EXCERPT =

----

It was a commercial proposition, to be sure. The Royal Family spends much of its time hawking British goods abroad, and HRH Alexandra was there both to demonstrate the Range Rover`s prowess in muck and to dedicate the opening of Range Rover of America, which will start marketing the luxury utility vehicle in the U.S. next spring.

But the princess` presence and that of the Range Rover underscore a new trend among the elite on both sides of the Atlantic: The status car of the future is less likely to have a chauffeur and a glass partition than four-wheel drive and mud-spattered sides. Whether it`s a British import or America`s own home-grown Jeep Wagoneer or Cherokee, the ”four by four” has become terrifically chic.

Automotive status is a tricky subject. Millions of people buy expensive and impressive cars to proclaim their status. Hence the popularity of the Mercedes-Benz, BMW and Volvo. Mercedes even calls its relatively low-priced

($26,400) 190 D model ”the conquest car,” because it supposedly demonstrates that its owner has ”arrived.”

But for the truly elite–the upper classes and celebrities who are quite secure in their status–such ostentation is unnecessary and undesirable. To drive a big, expensive, flashy car is for them not only in questionable taste but also indicates that they might actually be worried about their status.

WHEN LESS IS MORE

As social scientist Paul Fussell noted in his recent book, ”Class,” the less status you drive the better.

”If your money and freedom and carelessness of censure allow you to buy any kind of car, you provide yourself with the meanest and most common to indicate that you`re not taking seriously so easily purchasable and thus vulgar a class totem,” he wrote. ”You have a Chevy, Ford, Plymouth or Dodge, and in the least interesting style and color. It may be clean, although slightly dirty is best.

----

EXTRACTED ENTRIES =
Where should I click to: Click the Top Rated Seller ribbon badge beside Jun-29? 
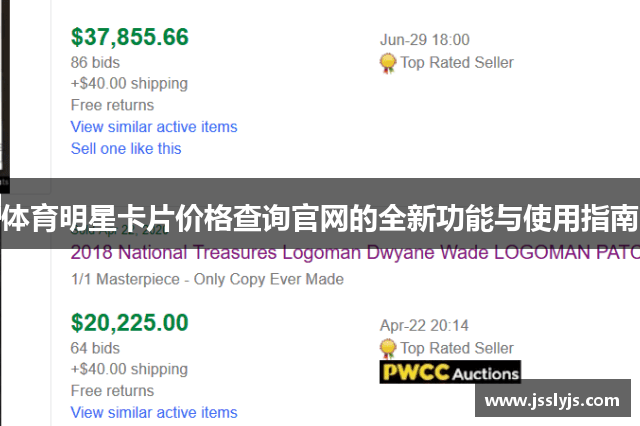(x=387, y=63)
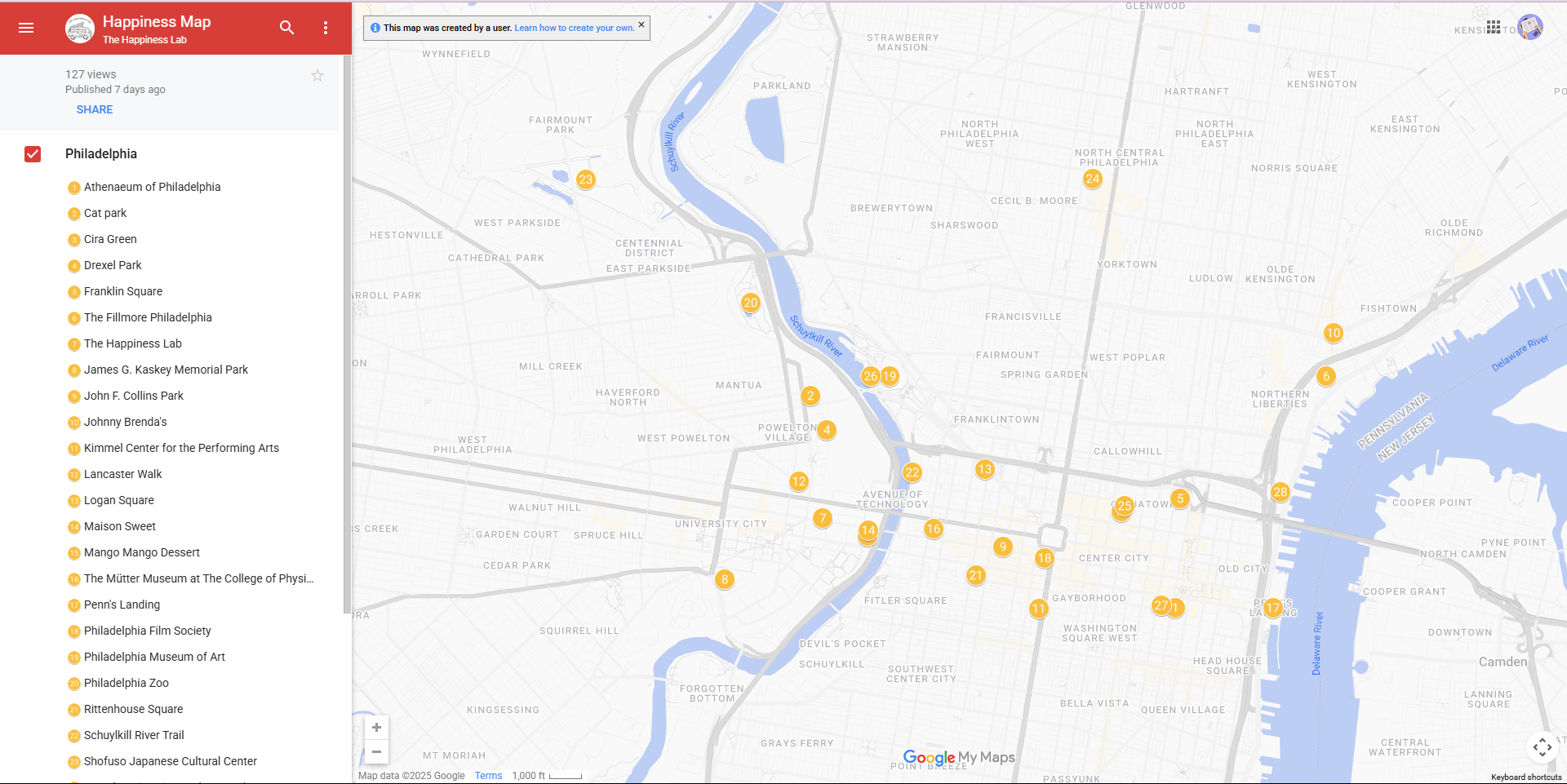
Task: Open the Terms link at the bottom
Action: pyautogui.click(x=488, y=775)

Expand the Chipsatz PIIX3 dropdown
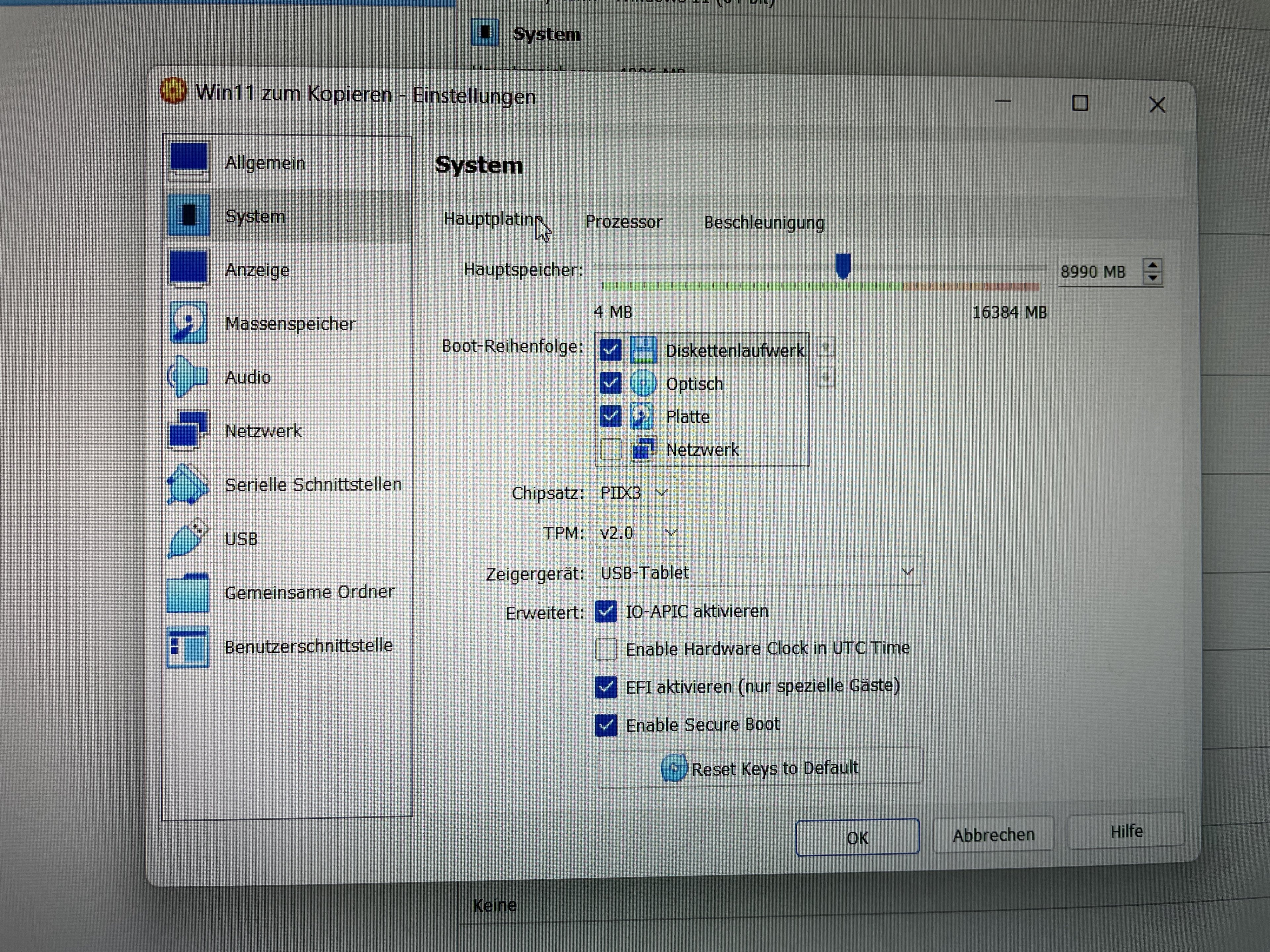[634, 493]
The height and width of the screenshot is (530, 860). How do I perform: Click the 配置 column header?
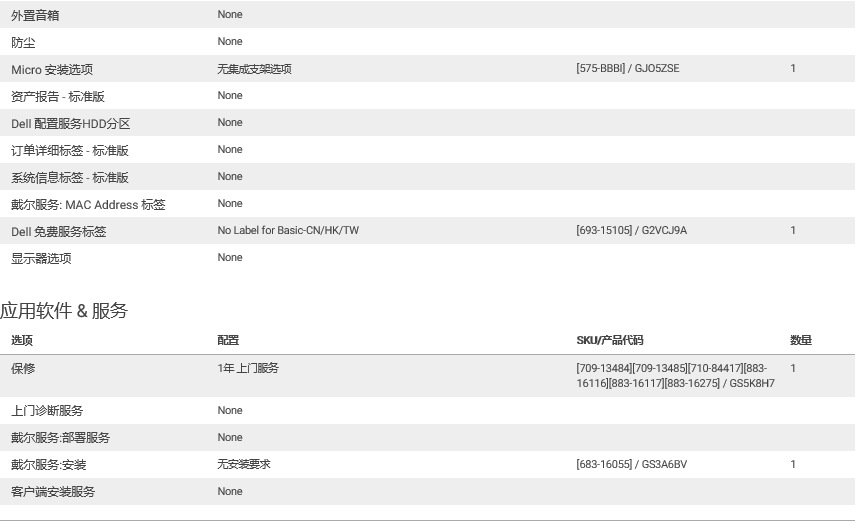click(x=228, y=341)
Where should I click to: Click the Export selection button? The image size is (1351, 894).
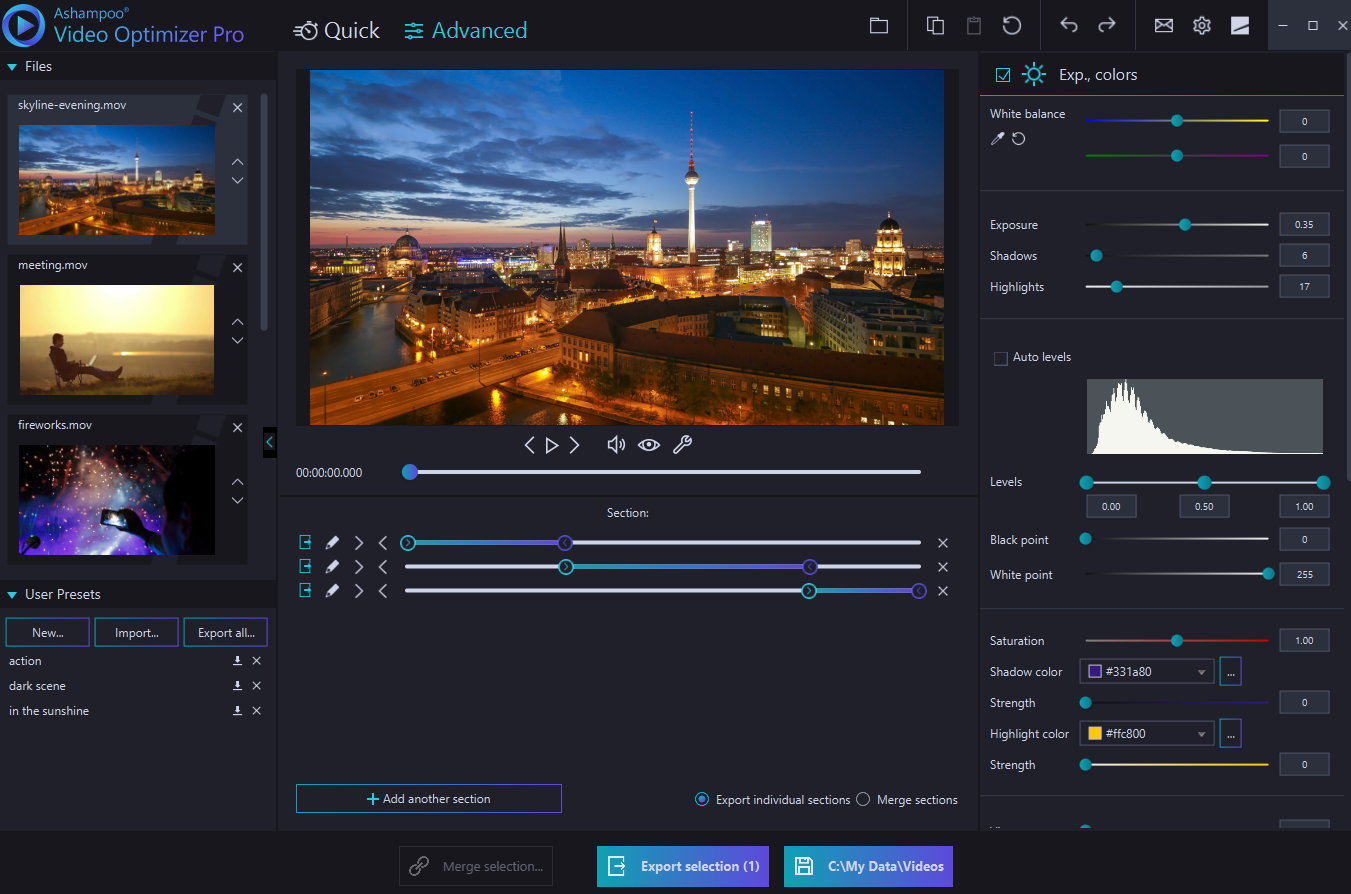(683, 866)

----

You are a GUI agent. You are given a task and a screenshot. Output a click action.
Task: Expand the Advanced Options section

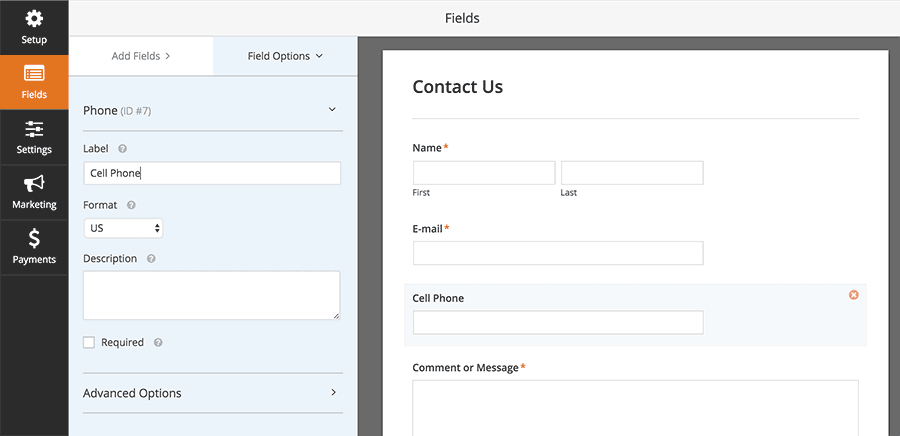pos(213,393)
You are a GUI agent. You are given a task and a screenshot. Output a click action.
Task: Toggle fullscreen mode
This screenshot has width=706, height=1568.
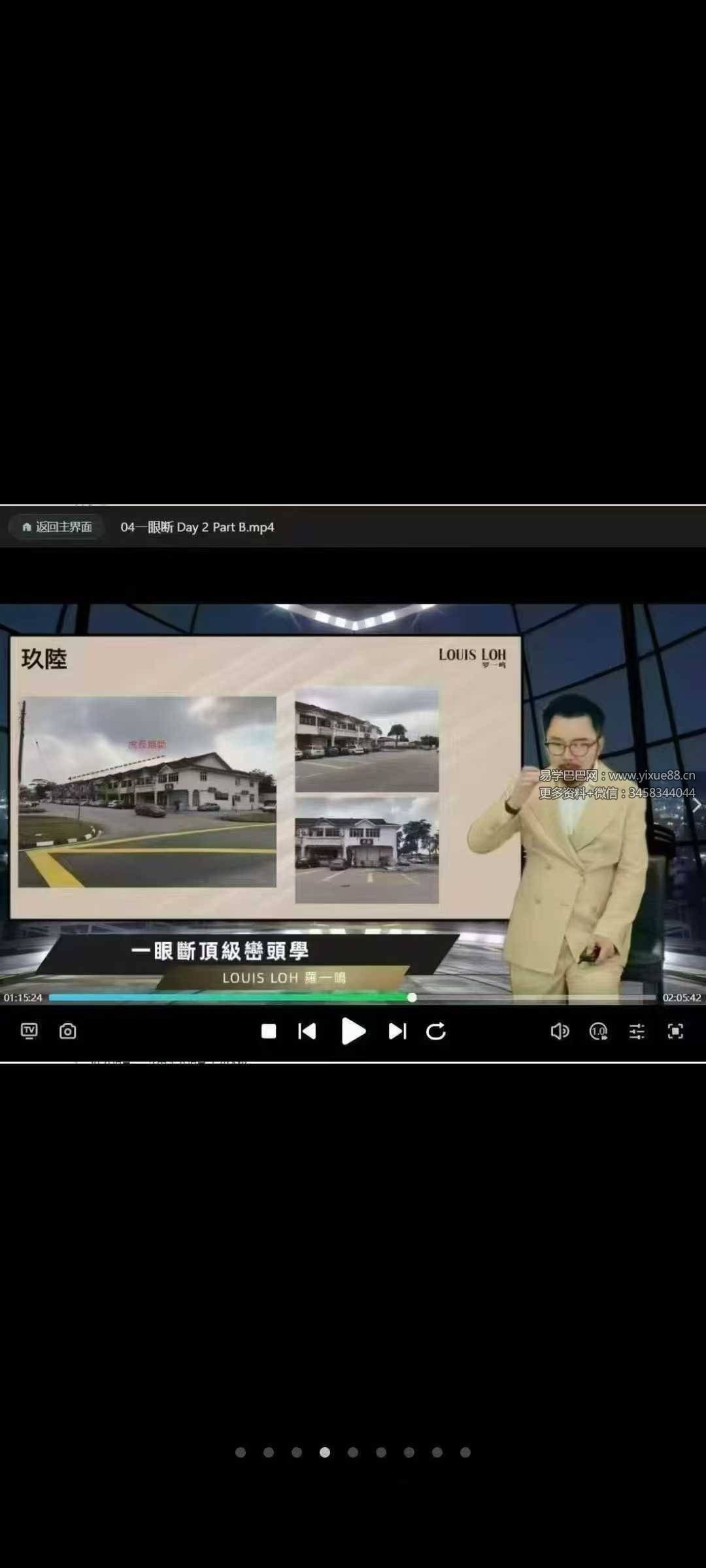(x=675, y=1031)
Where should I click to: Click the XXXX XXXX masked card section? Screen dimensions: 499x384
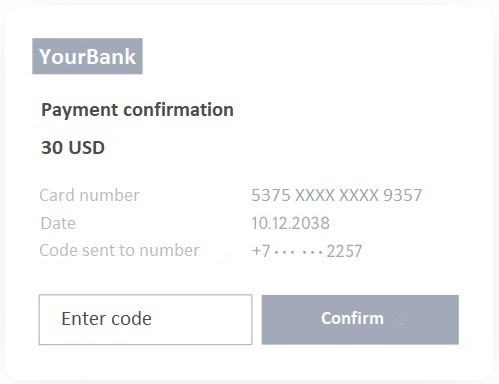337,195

----

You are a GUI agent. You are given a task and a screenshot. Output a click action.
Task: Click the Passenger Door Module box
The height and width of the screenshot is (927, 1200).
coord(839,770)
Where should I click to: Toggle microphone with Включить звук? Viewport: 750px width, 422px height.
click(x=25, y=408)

----

WORK INSTRUCTIONS =
1 > Using the excerpt on status cars, decide whether each statement agrees with it. Answer yes or no for each, and quote the words that decide it.
(a) Range Rover of America will begin marketing the vehicle in the U.S. next spring.
(b) Mercedes gives the name "the conquest car" to its most expensive model.
(c) In the passage quoted from Paul Fussell, a perfectly clean car is best.
2 > In the excerpt on status cars, what is the title of the book by Paul Fussell?

COMPLETED EXERCISE =
1 >
(a) Yes: "which will start marketing the luxury utility vehicle in the U.S. next spring"
(b) No: "Mercedes even calls its relatively low-priced"
(c) No: "It may be clean, although slightly dirty is best."

2 > "Class"